EXTRACTED MATERIAL:
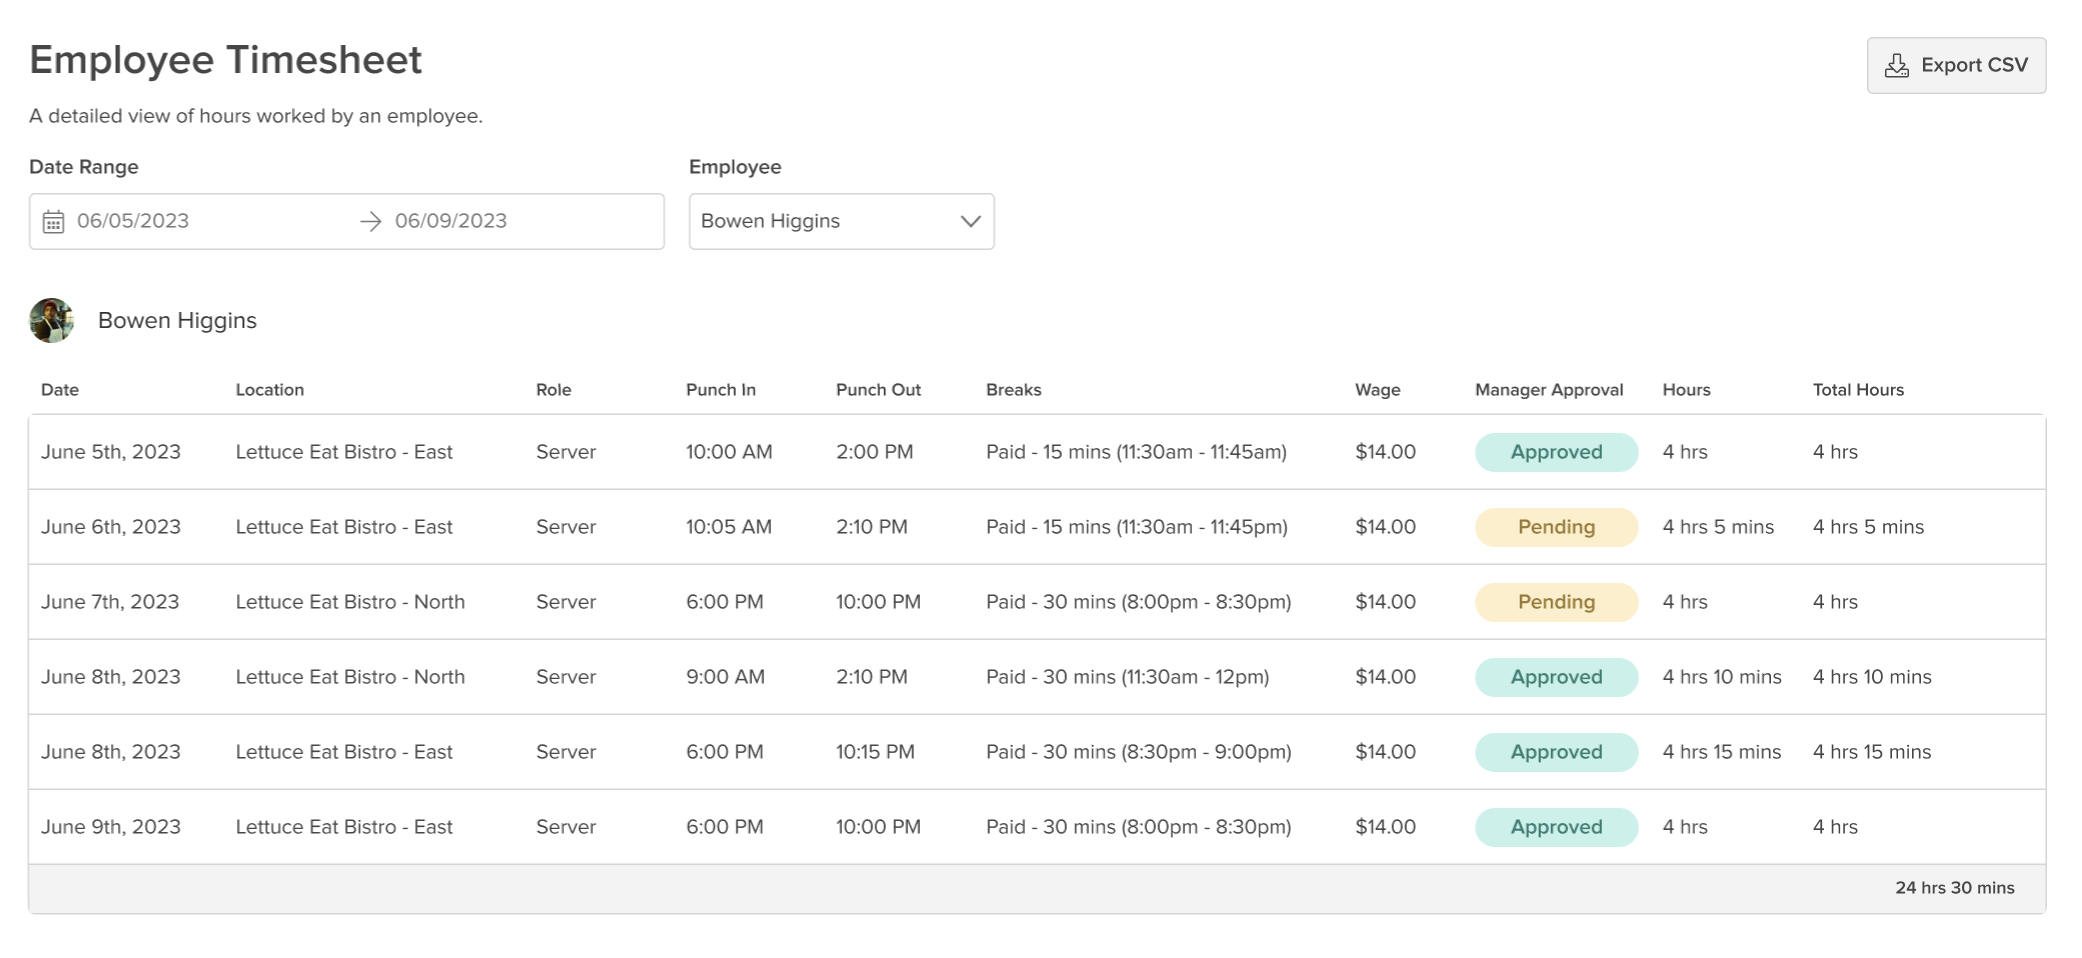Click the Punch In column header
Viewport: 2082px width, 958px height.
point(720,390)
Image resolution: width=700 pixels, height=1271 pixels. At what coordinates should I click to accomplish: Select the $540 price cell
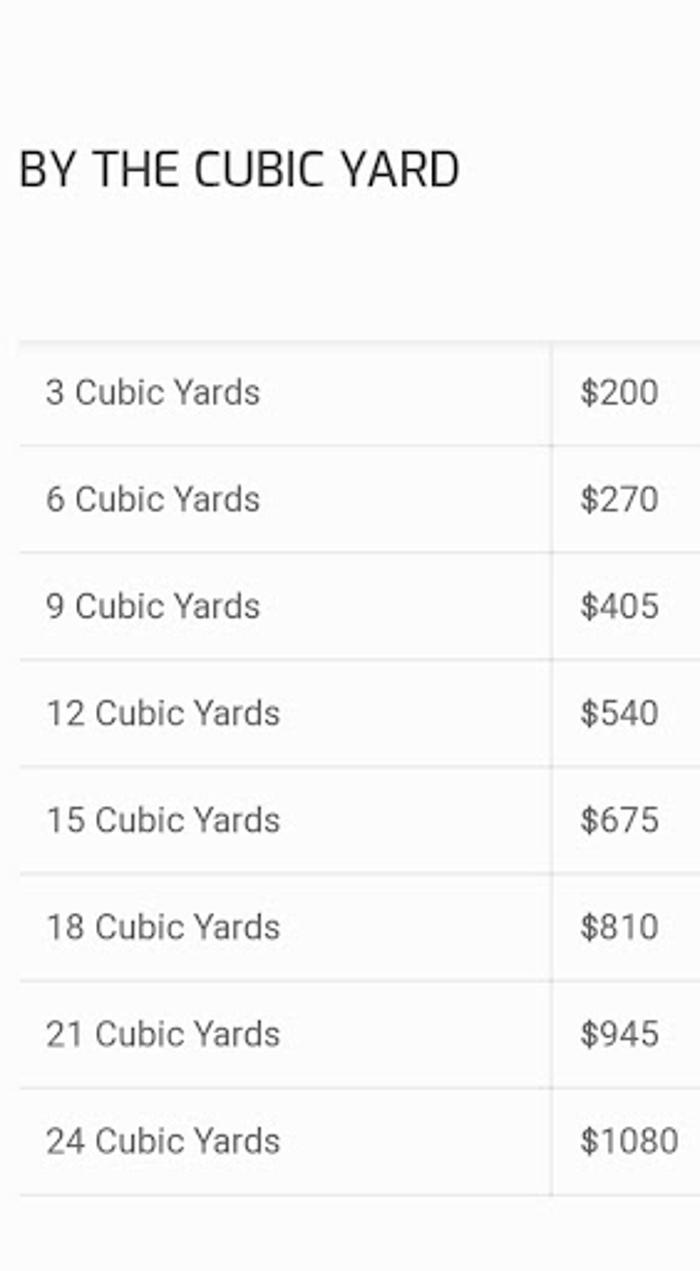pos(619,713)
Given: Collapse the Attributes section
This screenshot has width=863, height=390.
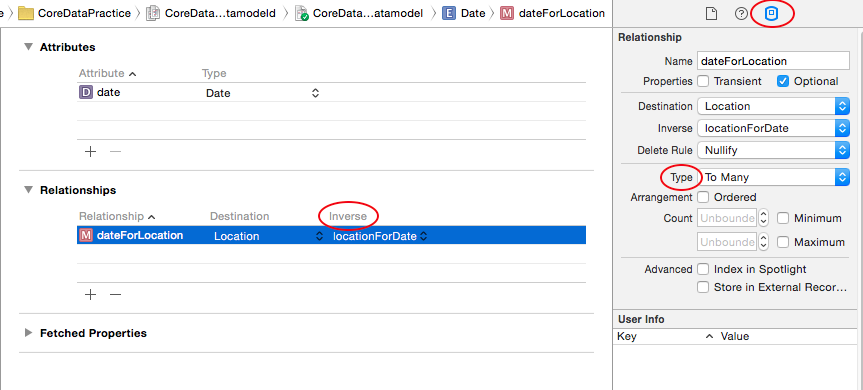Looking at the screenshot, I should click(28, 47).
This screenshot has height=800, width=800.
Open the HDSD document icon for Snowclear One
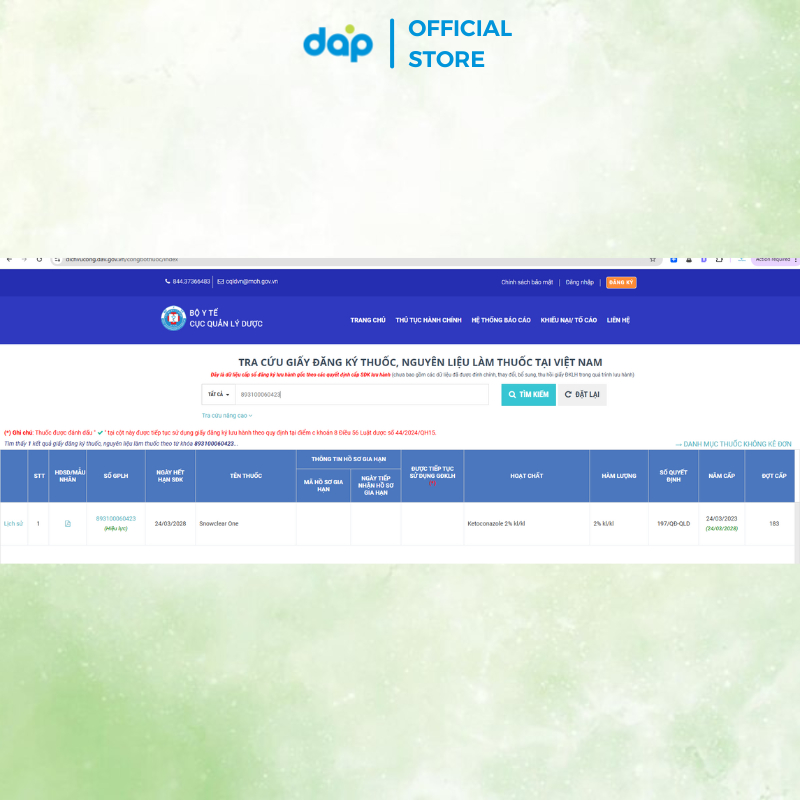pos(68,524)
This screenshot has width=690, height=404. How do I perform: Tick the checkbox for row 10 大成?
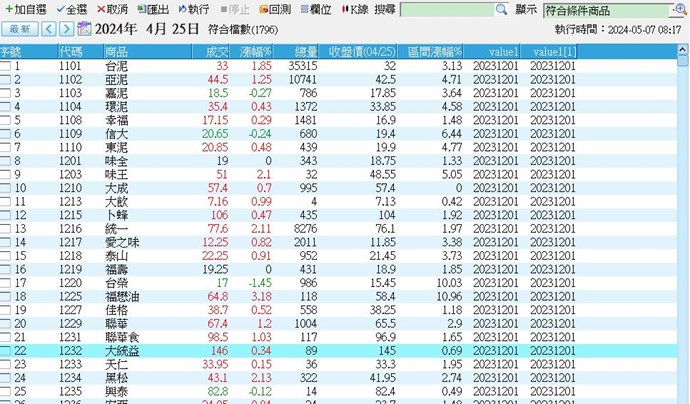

WORK TO COMPLETE:
Beginning with the line that contains "Image resolution: width=700", write out the lines of the material above exactly, and end with the line that contains "This screenshot has height=800, width=800.". Omit the pictures.

RESULT OF THE EXERCISE:
Image resolution: width=700 pixels, height=1271 pixels. At what coordinates should I click to accomplish: Select the $540 price cell
pos(619,713)
Given: Collapse the Attributes section
This screenshot has width=863, height=390.
Looking at the screenshot, I should click(28, 47).
This screenshot has height=800, width=800.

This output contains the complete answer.